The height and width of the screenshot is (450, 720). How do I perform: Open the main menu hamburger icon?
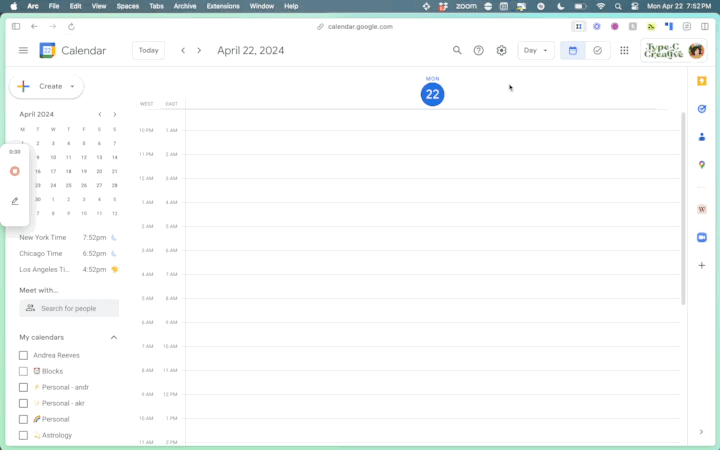23,50
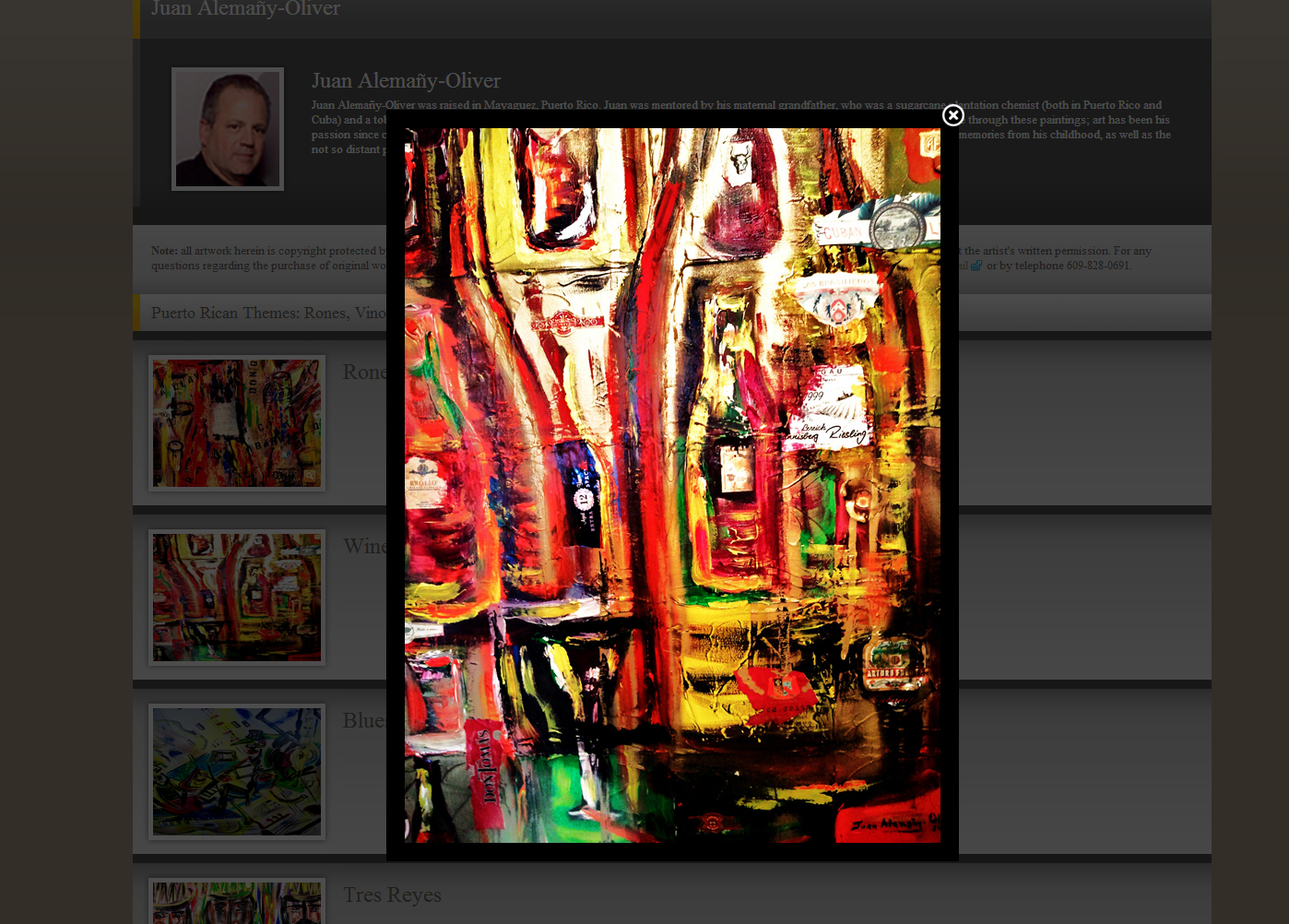
Task: Open the Blues painting thumbnail
Action: click(237, 772)
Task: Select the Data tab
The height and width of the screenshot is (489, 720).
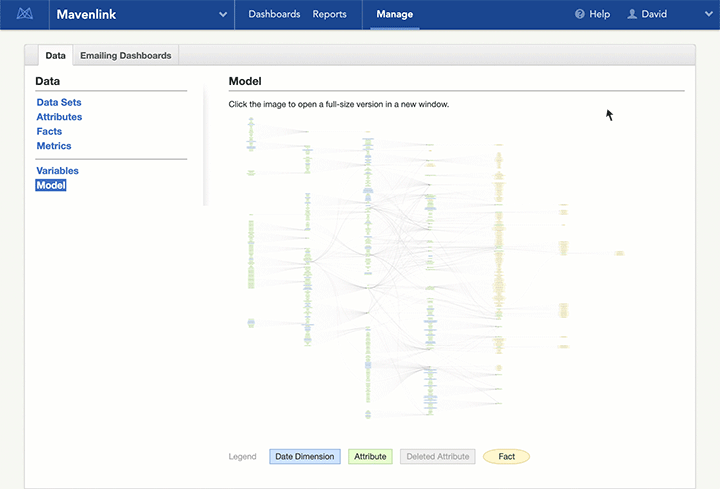Action: click(56, 56)
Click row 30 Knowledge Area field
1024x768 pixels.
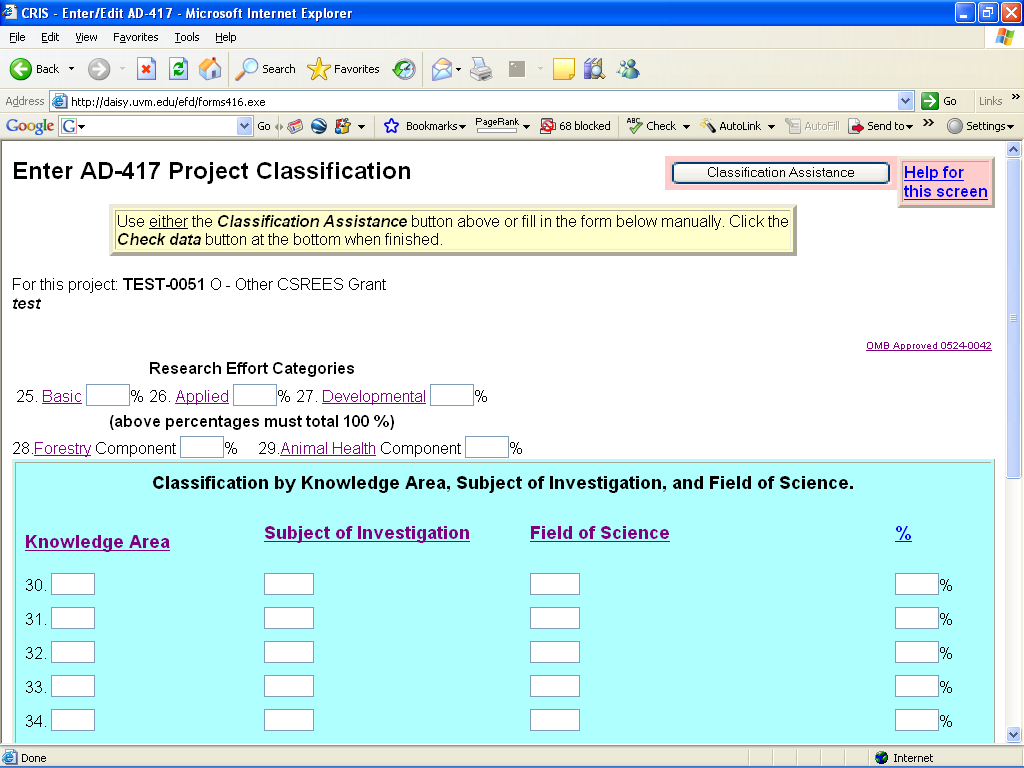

Description of the task>
Without the pictures, repeat the listing above exactly.

Answer to the problem>
The height and width of the screenshot is (450, 720). How do I perform: Open the main menu hamburger icon?
23,50
Task: Open the Blues painting thumbnail
Action: click(237, 772)
Task: Select the Data tab
The height and width of the screenshot is (489, 720).
Action: click(56, 56)
Click row 30 Knowledge Area field
1024x768 pixels.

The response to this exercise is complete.